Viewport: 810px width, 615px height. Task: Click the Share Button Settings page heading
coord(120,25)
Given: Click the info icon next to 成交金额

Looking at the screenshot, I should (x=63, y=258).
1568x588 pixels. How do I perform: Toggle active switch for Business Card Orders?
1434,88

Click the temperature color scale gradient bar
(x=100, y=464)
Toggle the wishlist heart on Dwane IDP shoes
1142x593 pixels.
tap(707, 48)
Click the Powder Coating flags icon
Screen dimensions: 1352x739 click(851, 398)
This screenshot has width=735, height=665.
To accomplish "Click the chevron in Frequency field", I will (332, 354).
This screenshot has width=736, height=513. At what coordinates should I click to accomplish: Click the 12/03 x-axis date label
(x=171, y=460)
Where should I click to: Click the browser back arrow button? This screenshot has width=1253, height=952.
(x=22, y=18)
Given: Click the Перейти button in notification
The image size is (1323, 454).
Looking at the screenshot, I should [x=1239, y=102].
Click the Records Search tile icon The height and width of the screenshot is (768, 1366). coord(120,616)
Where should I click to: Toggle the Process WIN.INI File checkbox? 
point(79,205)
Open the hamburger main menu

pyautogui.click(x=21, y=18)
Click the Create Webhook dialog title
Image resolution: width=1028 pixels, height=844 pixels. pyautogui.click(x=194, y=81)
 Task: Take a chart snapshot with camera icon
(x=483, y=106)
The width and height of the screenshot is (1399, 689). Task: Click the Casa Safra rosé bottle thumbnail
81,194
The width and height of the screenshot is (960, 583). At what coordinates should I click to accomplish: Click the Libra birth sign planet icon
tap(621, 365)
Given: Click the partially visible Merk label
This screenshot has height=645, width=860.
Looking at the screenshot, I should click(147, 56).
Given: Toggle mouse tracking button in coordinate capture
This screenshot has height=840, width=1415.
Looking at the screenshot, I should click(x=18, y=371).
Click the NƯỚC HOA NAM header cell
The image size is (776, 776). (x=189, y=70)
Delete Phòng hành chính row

__________

**What the task requires:** Copy out all of the records above, line for line, with nothing changed.

**Output of the task:**
Viewport: 810px width, 615px height. Task: Click the Share Button Settings page heading
coord(120,25)
Given: Click the info icon next to 成交金额

Looking at the screenshot, I should (x=63, y=258).
1568x588 pixels. How do I perform: Toggle active switch for Business Card Orders?
1434,88

Click the temperature color scale gradient bar
(x=100, y=464)
Toggle the wishlist heart on Dwane IDP shoes
1142x593 pixels.
tap(707, 48)
Click the Powder Coating flags icon
Screen dimensions: 1352x739 click(851, 398)
This screenshot has width=735, height=665.
To accomplish "Click the chevron in Frequency field", I will (332, 354).
This screenshot has width=736, height=513. At what coordinates should I click to accomplish: Click the 12/03 x-axis date label
(x=171, y=460)
Where should I click to: Click the browser back arrow button? This screenshot has width=1253, height=952.
(x=22, y=18)
Given: Click the Перейти button in notification
The image size is (1323, 454).
Looking at the screenshot, I should [x=1239, y=102].
Click the Records Search tile icon The height and width of the screenshot is (768, 1366). coord(120,616)
Where should I click to: Toggle the Process WIN.INI File checkbox? 
point(79,205)
Open the hamburger main menu

pyautogui.click(x=21, y=18)
Click the Create Webhook dialog title
Image resolution: width=1028 pixels, height=844 pixels. pyautogui.click(x=194, y=81)
 Task: Take a chart snapshot with camera icon
(x=483, y=106)
The width and height of the screenshot is (1399, 689). Task: Click the Casa Safra rosé bottle thumbnail
81,194
The width and height of the screenshot is (960, 583). At what coordinates should I click to accomplish: Click the Libra birth sign planet icon
tap(621, 365)
Given: Click the partially visible Merk label
This screenshot has height=645, width=860.
Looking at the screenshot, I should click(147, 56).
Given: Toggle mouse tracking button in coordinate capture
This screenshot has height=840, width=1415.
Looking at the screenshot, I should click(x=18, y=371).
Click the NƯỚC HOA NAM header cell
The image size is (776, 776). (x=189, y=70)
Delete Phòng hành chính row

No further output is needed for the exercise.